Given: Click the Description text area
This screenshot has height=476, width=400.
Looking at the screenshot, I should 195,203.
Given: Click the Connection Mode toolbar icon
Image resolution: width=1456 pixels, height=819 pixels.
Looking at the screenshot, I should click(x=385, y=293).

——————————

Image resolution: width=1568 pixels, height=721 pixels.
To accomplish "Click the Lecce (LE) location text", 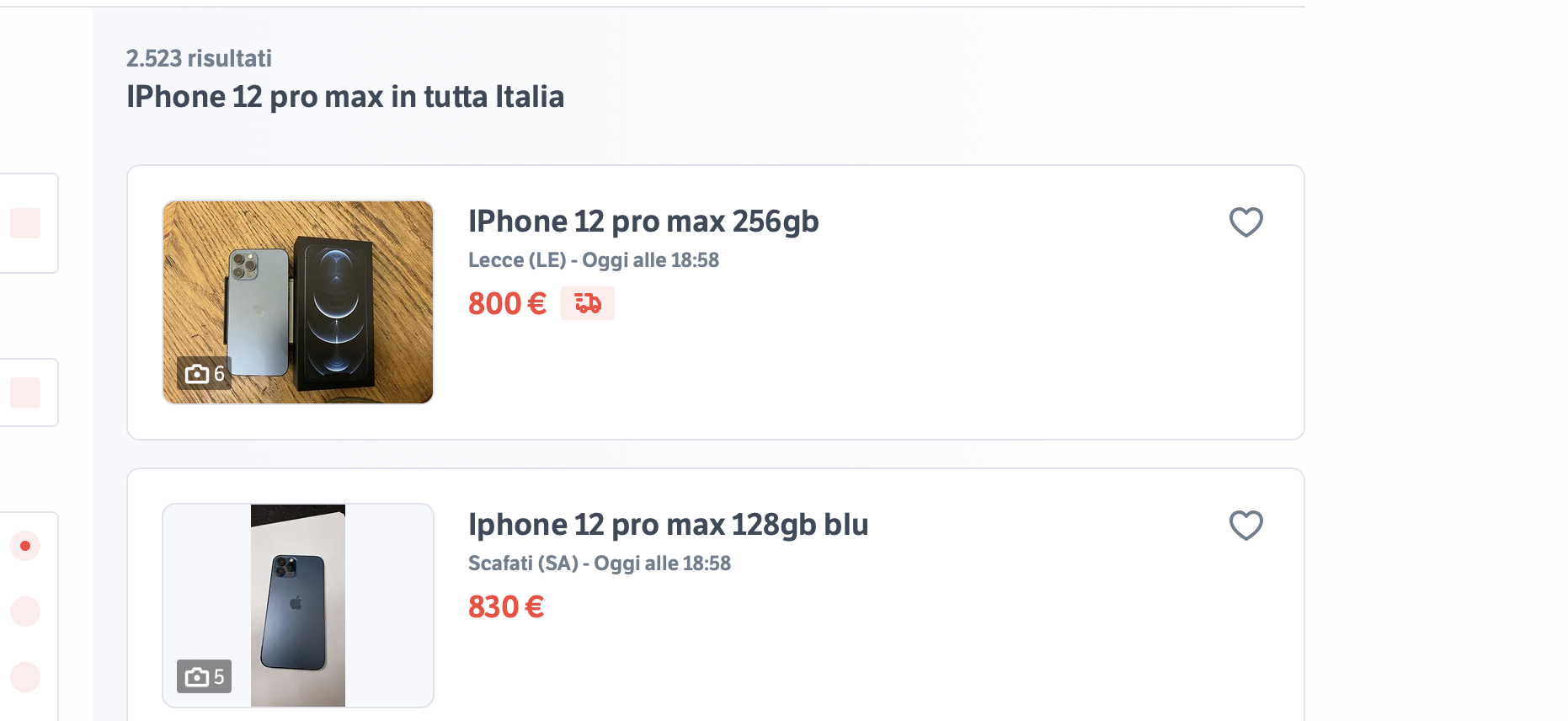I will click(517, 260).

——————————

• YOUR GOAL:
Return the lines from the one containing "Given: Click the Connection Mode toolbar icon" through the one containing "Looking at the screenshot, I should click(x=385, y=293).", both included, unchanged and with nothing else.

• SOLUTION TO THIS PROBLEM:
Given: Click the Connection Mode toolbar icon
Image resolution: width=1456 pixels, height=819 pixels.
Looking at the screenshot, I should click(x=385, y=293).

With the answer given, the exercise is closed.